For all he could tell, there was absolutely nothing wrong with his magic. He was able to perform his usual magic with each and every wand he wound up with. They would just stop working after a time. They simply… abandoned him, it seemed. It had caused him an enormous level of continuing stress. Ollivander had very grudgingly discussed the subject with Draco after much plying (and gold), to no avail. There was simply no viable conclusion to be had. And from there, Draco had carefully reached out to different witches and wizards on the subject of wandcraft and wandlore, but none had ever heard of this sort of serial issue. As a last resort, he found one person who might steer him toward answers, or at the very least offer him an alternative. But he was waiting for their reply.
Draco added the alder wand to the collection of unusable wands and stared at them all, his face now expressionless, though he nearly screamed at these wands with his mind. He closed the cabinet door and turned, trudging out of his room and relocating himself to the dining room where a tray of hot breakfast was already waiting for him, along with the morning’s post. New house elves were hard to come by, but the family had decided after the war that they could not be without. However, their treatment of their latest house elf was ever so slightly better than how they treated Dobby. The Malfoys had decided they did not want a repeat of that foolish elf under their roof.
Grabbing a bit of toast and anchoring it between his teeth, Draco first attended to the stack of disturbingly heart-bedecked post and the box underneath them. They were anonymous Valentines, and extremely off-putting. Brows raised, he stared at the irksome “BE MINE 4 EVER” card and the dead cherub card, looking between them both, turning them over to see no name, and then chucking them in the fireplace to be incinerated later. Draco couldn’t fathom who would do such a thing. Was he still even acquainted with anyone who would bother? Taking a bite of the toast held by his mouth and putting it on a provided plate, he then picked up the box, untying it and prising it open.
“Let’s Not Be Friends” “Go Away” “You Suck” “You’re A Tool” “Bite Me” “Size Does Matter”
Quite possibly the weirdest cookies he’d ever received.
He reached for his wand before stopping short and realizing it was in the cabinet with the other useless ones. So much for checking them for a jinx or poison. Despite the ill messages, they looked like good cookies. He closed the box and pushed them aside, grabbing a stack of letters and sitting down to actually eat his breakfast.

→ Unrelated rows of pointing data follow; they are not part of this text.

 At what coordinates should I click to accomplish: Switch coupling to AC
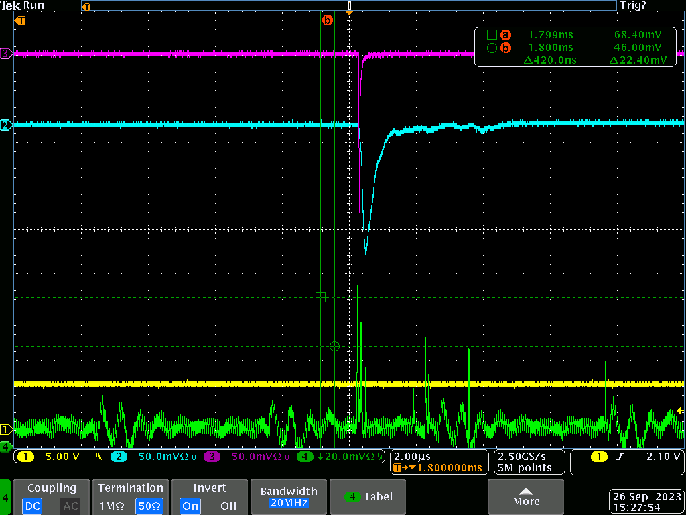[70, 506]
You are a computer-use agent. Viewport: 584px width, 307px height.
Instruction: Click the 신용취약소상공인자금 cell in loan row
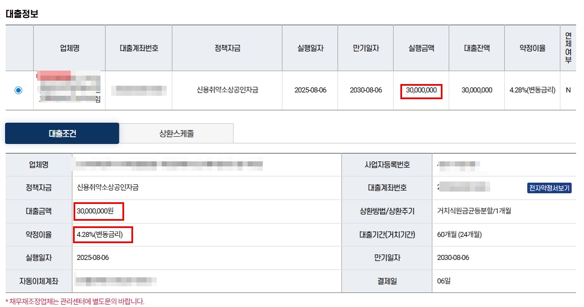tap(227, 90)
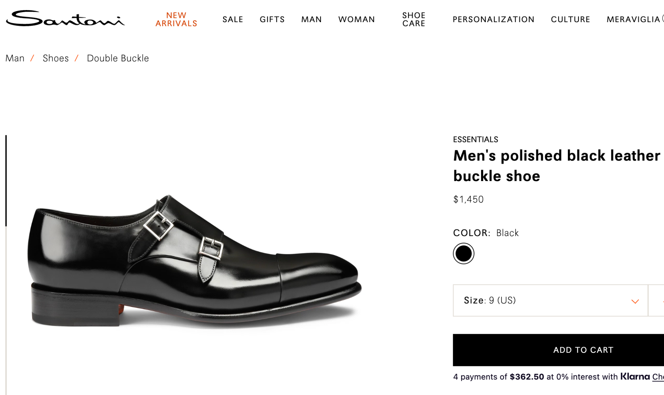The width and height of the screenshot is (664, 395).
Task: Click the ADD TO CART button
Action: click(583, 350)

Letter after letter, bite after bite, it wasn’t until Draco had mostly finished his breakfast that he slit open the last of the post that bore an official seal from the International Confederation of Wizards. Sitting up a bit straighter, he slid a sheaf of parchment out of the large envelope, some of which dripped with magicked wax seals. Fingers quickly rifled through the pages, a pleased look spreading over his features – perhaps the first one in a few months. He was eager. Acknowledgements, permissions, protocols and instructions, and more information, he set them all down except for the top letter, addressed to him from Babajide Akingbade, the Supreme Mugwump of the International Confederation of Wizards.
“Perfect,” Draco said with a tone that may have resembled satisfaction. He flicked the signature at the bottom of the page, tossed it on top of the other pages, and leveled himself out of the chair to stride out of the dining room. Draco needed to go wake up his mother and tell her the news.